**What you have to do**
Would you return the lines that run from the start of the data below to the line with "Quantity (40, 895)", both included, exactly as written and without pictures?

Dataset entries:
= Beginning of Section =

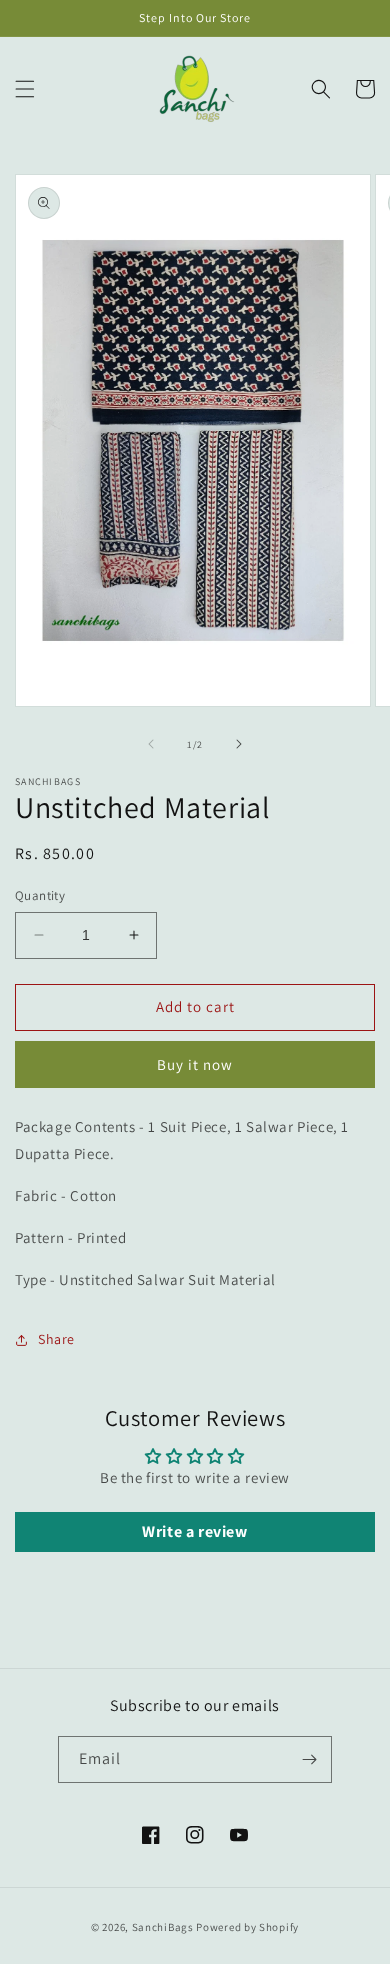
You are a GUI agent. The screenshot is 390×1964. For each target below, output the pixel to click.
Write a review (194, 1531)
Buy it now (195, 1064)
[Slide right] (239, 744)
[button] (25, 89)
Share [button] (56, 1339)
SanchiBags (163, 1927)
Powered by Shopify (247, 1927)
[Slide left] (151, 744)
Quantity (40, 895)
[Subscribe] (309, 1759)
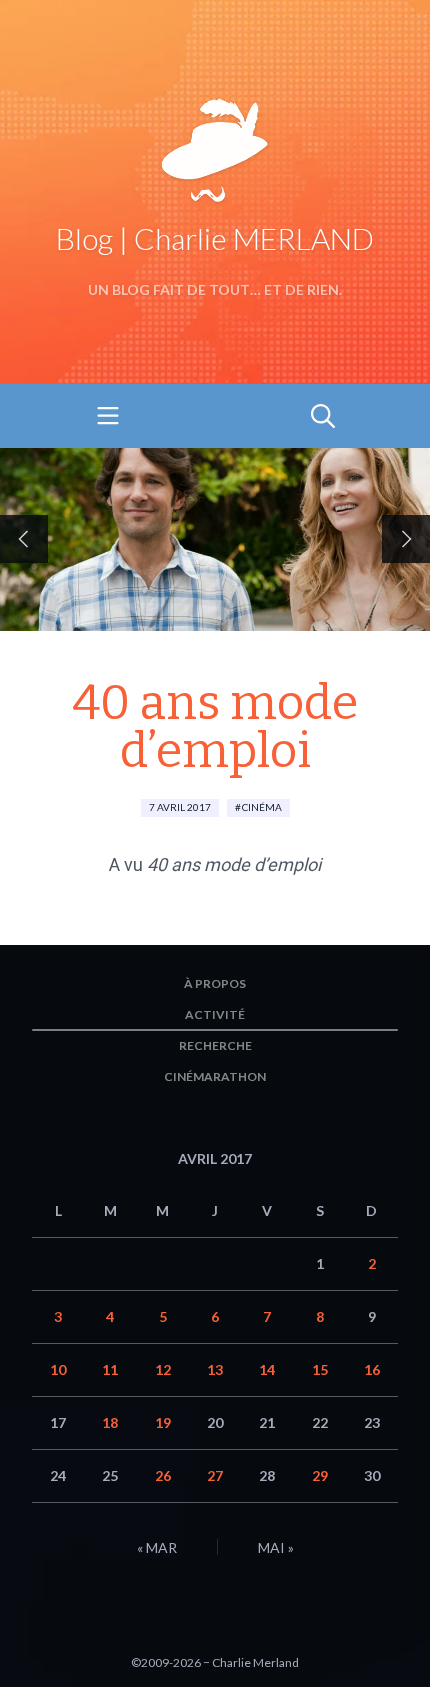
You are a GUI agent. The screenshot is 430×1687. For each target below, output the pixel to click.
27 (215, 1475)
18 (110, 1422)
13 (215, 1369)
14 (267, 1369)
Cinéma (262, 807)
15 (320, 1369)
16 (372, 1369)
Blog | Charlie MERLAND (215, 238)
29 (320, 1475)
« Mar (157, 1547)
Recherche (215, 1045)
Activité (215, 1014)
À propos (215, 983)
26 (163, 1475)
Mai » (276, 1547)
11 (110, 1369)
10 (58, 1369)
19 (163, 1422)
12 (163, 1369)
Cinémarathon (215, 1076)
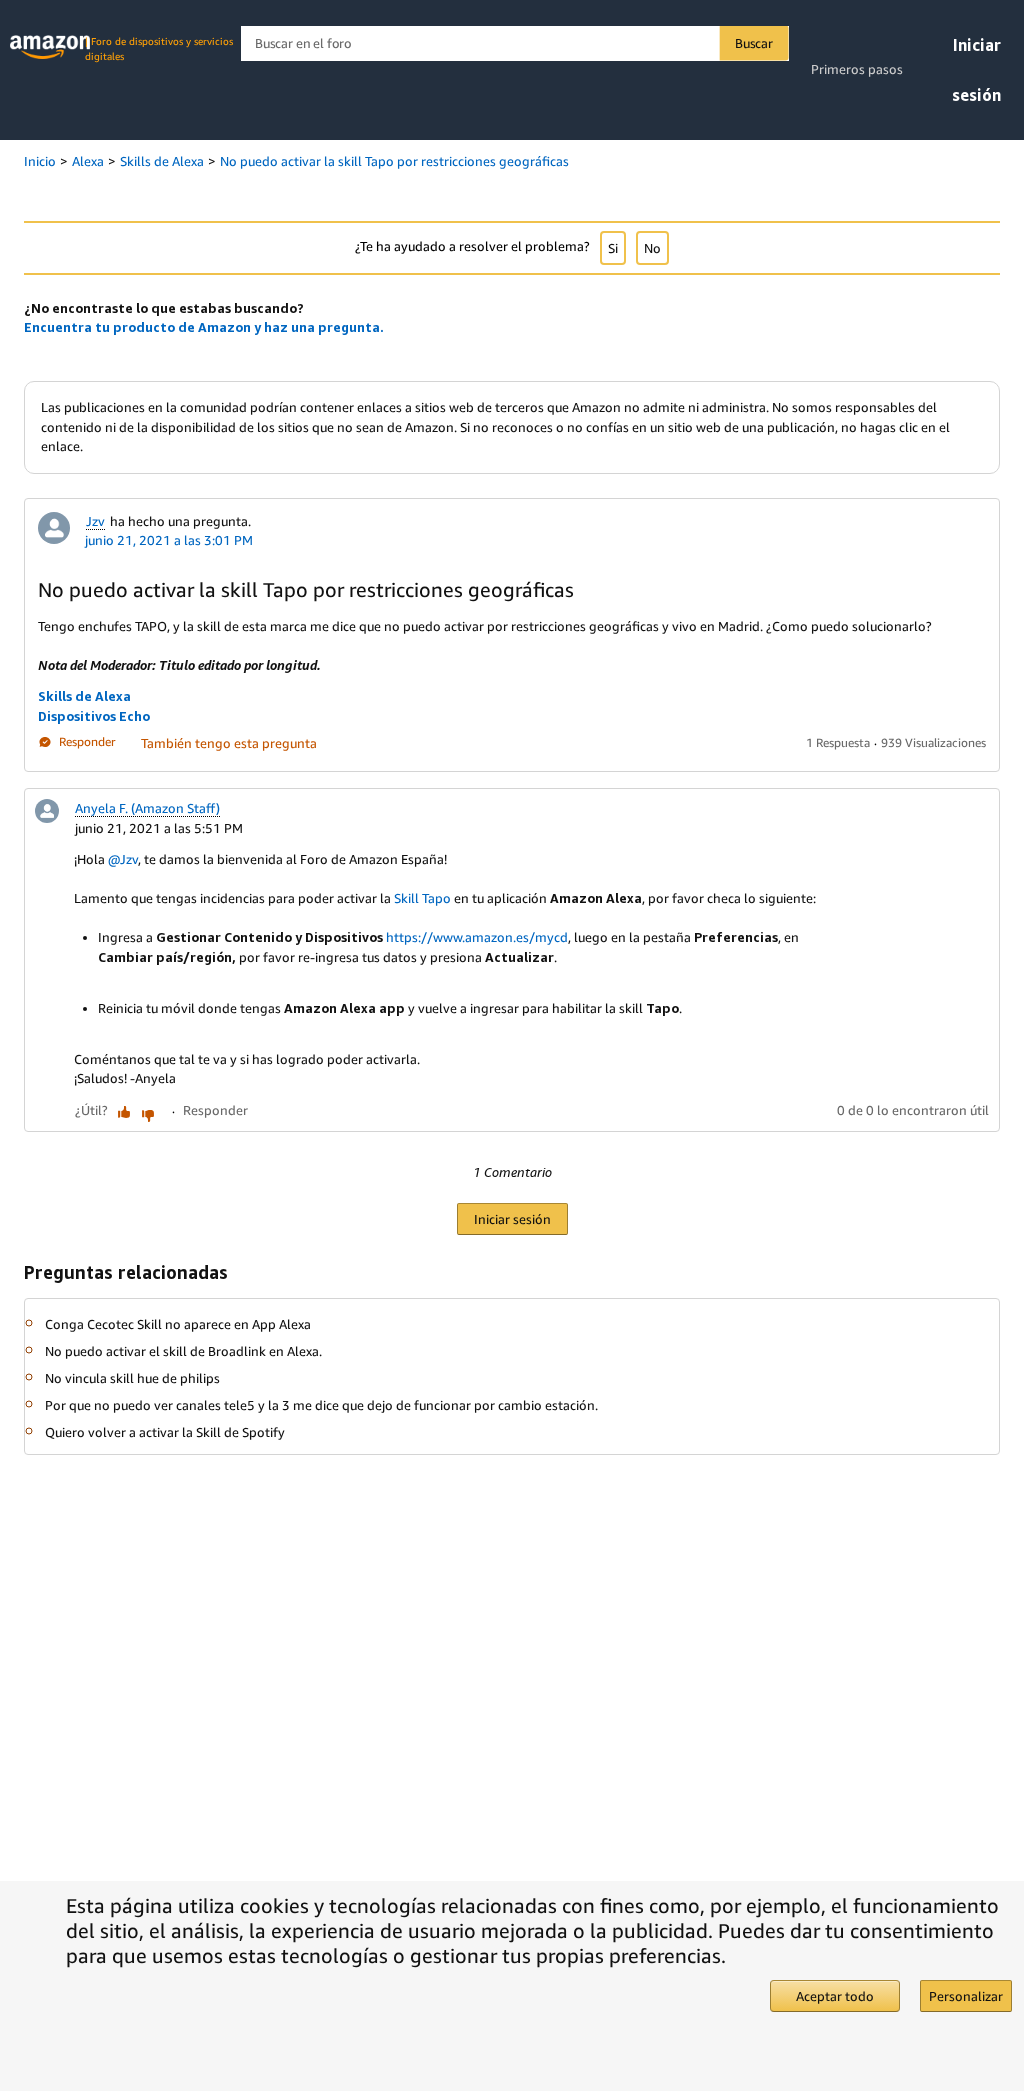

= End of Section =

**Result of this task**
You are a GUI agent. The screenshot is 390×1964. For each target below, output the pixel to click.
Write a review (194, 1531)
Buy it now (195, 1064)
[Slide right] (239, 744)
[button] (25, 89)
Share [button] (56, 1339)
SanchiBags (163, 1927)
Powered by Shopify (247, 1927)
[Slide left] (151, 744)
Quantity (40, 895)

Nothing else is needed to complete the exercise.